**Supplied text:**
********
Scientific classification
- Kingdom: Plantae
- Clade: Tracheophytes
- Clade: Angiosperms
- Clade: Eudicots
- Clade: Asterids
- Order: Asterales
- Family: Goodeniaceae
- Genus: Scaevola
- Species: S. argentea
- Binomial name: Scaevola argentea Carolin

= Scaevola argentea =

- Genus: Scaevola (plant)
- Species: argentea
- Authority: Carolin

Species of shrub

Scaevola argentea is a species of flowering plant in the family Goodeniaceae and is endemic to the south-west of Western Australia. It is a prostrate, much-branched, subshrub with sessile, elliptic to egg-shaped leaves with the narrower end towards the base and sometimes toothed, mauve to blue flowers and elliptic, more or less ribbed fruit.
********
**Supplied data:**
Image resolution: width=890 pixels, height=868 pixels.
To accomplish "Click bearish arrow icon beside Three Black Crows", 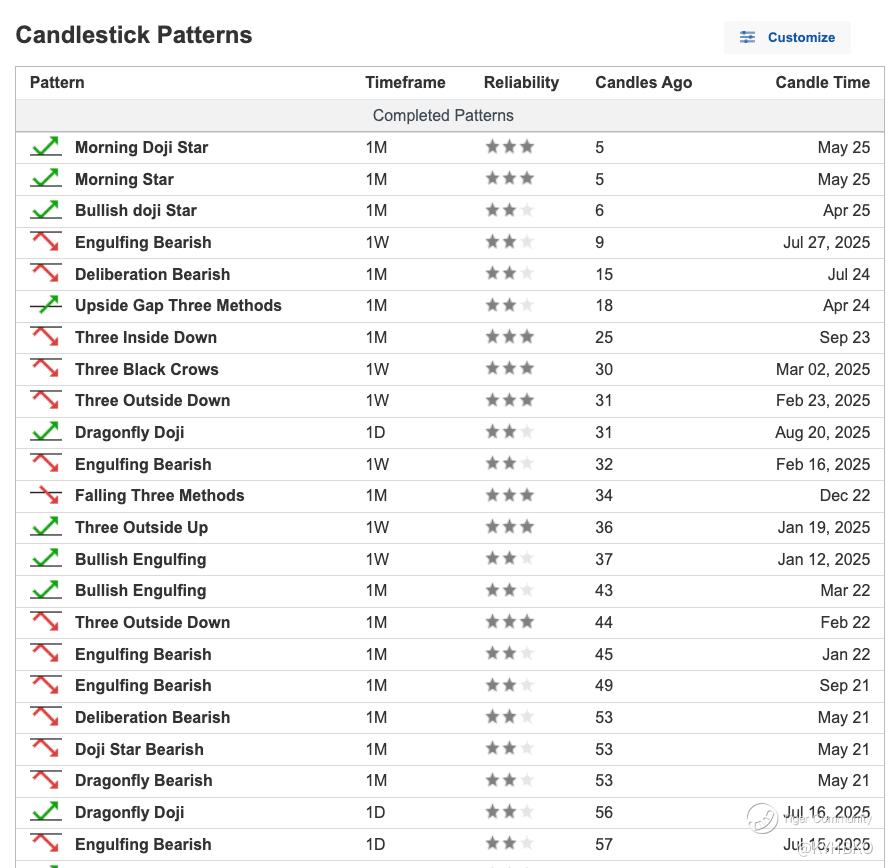I will coord(45,369).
********
**Task requirements:**
**A)** Answer these questions from the text on Scaevola argentea, one per line:
(i) Which family is Scaevola argentea placed in?
(ii) Who is given as the authority for the name?
(iii) In what region is the species endemic?
**B)** Write the next part of the text on Scaevola argentea, picking up after its final sentence.

**List of answers:**
**A)**
(i) Goodeniaceae
(ii) Carolin
(iii) The south-west of Western Australia

**B)**
==Description==
Scaevola argentea, is a prostrate, much-branched subshrub that typically grows to a height of 15 cm and is covered with silvery hairs. The leaves are sessile, elliptic to egg-shaped, sometimes toothed, usually 8–20 mm long and 3–13 mm wide. The flowers arranged in dense spikes or spike-like thyrses and with overlapping elliptic bracts 5–10 mm long and narrowly elliptic bracteoles 3–4 mm long. The sepals are semicircular, about 0.5 mm long and free from each other. The petals are mauve to blue, 8–13 mm long and covered with silvery hairs pressed against the surface on the outside and bearded inside. The ovary has ovary is two locules with a style 3–5 mm long. Flowering occurs from March to September, and the fruit is elliptic, about 2 mm long, more or less ribbed, otherwise smooth and covered with soft hairs.

==Taxonomy==
Scaevola argentea was first formally described in 1992 by Roger Carolin in the Flora of Australia from specimens collected 5 km south of Lake Cobham by Kenneth Newbey in 1972. The specific epithet (argentea) means 'silvery', referring to the colour of the leaves.

==Distribution and habitat==
This species of Scaevola is found between Ravensthorpe and Ongerup in the Coolgardie, Esperance Plains and Mallee bioregions of south-western Western Australia, where it grows in sandy heath.

==Conservation status==
Scaevola argentea is listed as "not threatened" by the Government of Western Australia Department of Biodiversity, Conservation and Attractions.